Indian press reports indicate that the DoT is likely to discuss with the Department of Financial Services (DFS) an industry proposal for a two-year moratorium on spectrum auction payments, with it is hoped, support from public sector banks.
Two of the three main operators, Bharti Airtel and Vodafone Idea, have been insisting that present spectrum prices, licence fees and spectrum usage charges were likely to be unsustainable, and ministers have indicated that they are considering concessions.
In any case, with the planned deferral of the 5G auctions from before the end of this calendar year to before the end of the financial year there may be time to adjust the rules.
But that’s not the only regulatory issue the Indian government is dealing with.

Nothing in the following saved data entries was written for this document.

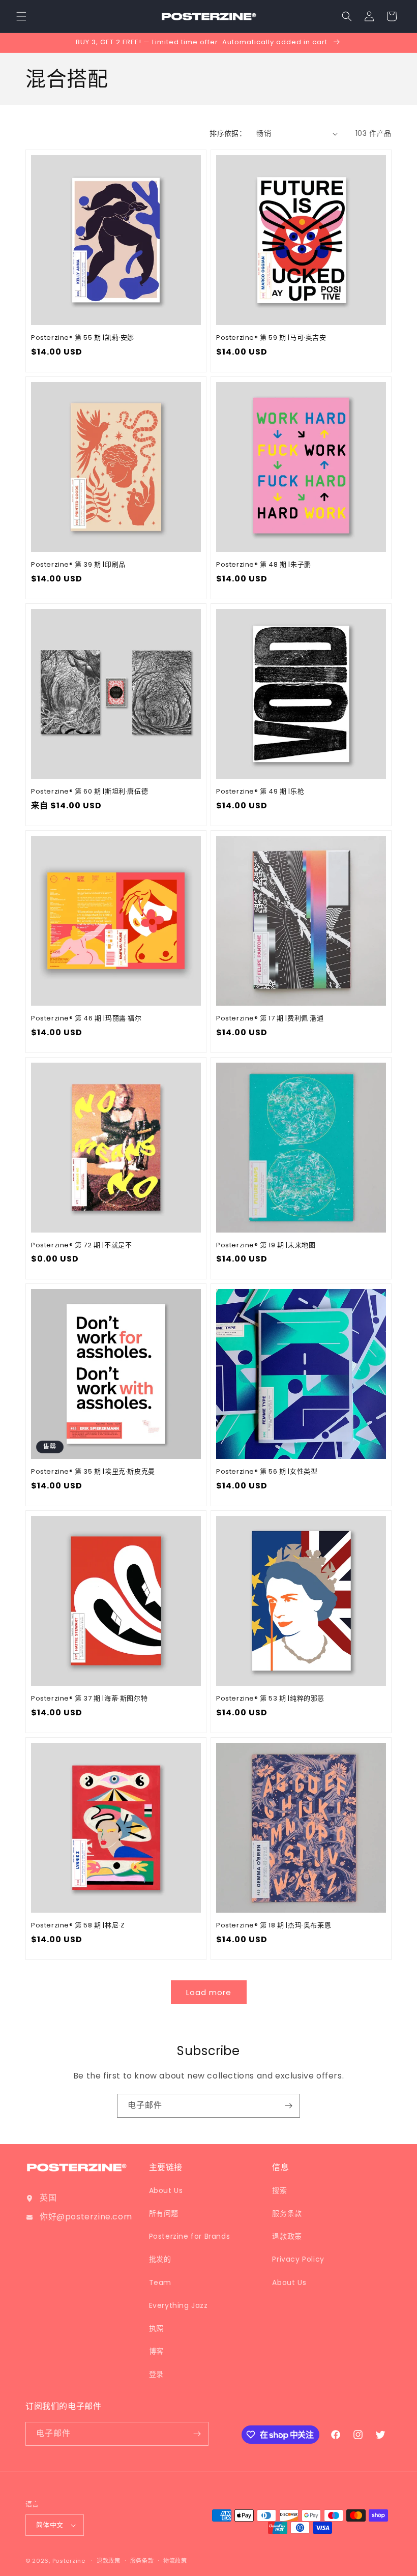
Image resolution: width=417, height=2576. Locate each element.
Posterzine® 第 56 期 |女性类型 (266, 1472)
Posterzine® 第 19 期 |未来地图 (265, 1245)
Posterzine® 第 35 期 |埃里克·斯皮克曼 (93, 1472)
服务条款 (287, 2213)
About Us (166, 2190)
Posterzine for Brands (189, 2236)
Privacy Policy (298, 2259)
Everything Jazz (178, 2305)
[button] (21, 16)
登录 (156, 2374)
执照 (156, 2328)
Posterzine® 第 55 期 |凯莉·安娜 (82, 338)
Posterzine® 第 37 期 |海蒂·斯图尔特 (89, 1698)
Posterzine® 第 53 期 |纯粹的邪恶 (270, 1698)
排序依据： (228, 133)
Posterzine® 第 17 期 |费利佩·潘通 (270, 1018)
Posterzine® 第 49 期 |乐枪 (260, 791)
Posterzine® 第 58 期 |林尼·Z (78, 1925)
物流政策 (175, 2561)
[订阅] (288, 2106)
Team (160, 2282)
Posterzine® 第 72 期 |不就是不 (81, 1245)
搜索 (279, 2190)
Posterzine (68, 2561)
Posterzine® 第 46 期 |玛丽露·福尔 (86, 1018)
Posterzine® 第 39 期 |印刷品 (78, 565)
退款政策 (287, 2236)
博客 (156, 2351)
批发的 (160, 2259)
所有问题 (163, 2213)
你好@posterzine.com (86, 2216)
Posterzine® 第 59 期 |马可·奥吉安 (271, 338)
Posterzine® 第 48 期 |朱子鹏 (263, 565)
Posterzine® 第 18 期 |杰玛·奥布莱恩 (273, 1925)
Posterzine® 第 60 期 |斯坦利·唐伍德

Reliance Jio has launched yet another attack on Telecom Regulatory Authority of India (TRAI) policy, suggesting that a review of call connect charges sabotages the prime minister's vision for Digital India, a campaign launched in 2015 to ensure that government services are made available to citizens electronically through improved online infrastructure and increased internet connectivity.
Interconnect usage charges (IUC) were supposedly going to be scrapped by early 2020, but this is now uncertain. The IUC is a cost paid by one mobile operator to another when a customer makes an outgoing mobile call to another operator’s customer.
In an official response to the TRAI on the IUC matter, terms like ‘arbitrary’, ‘unwarranted’, and ‘anti-poor’ were used by Jio in what is becoming a lively debate.
Reliance Jio’s rivals don’t seem to want the charges scrapped, and the operator has made it clear that it disapproves of a consultation paper that, it says, “protects and perpetuates the vested interests” of its competitors.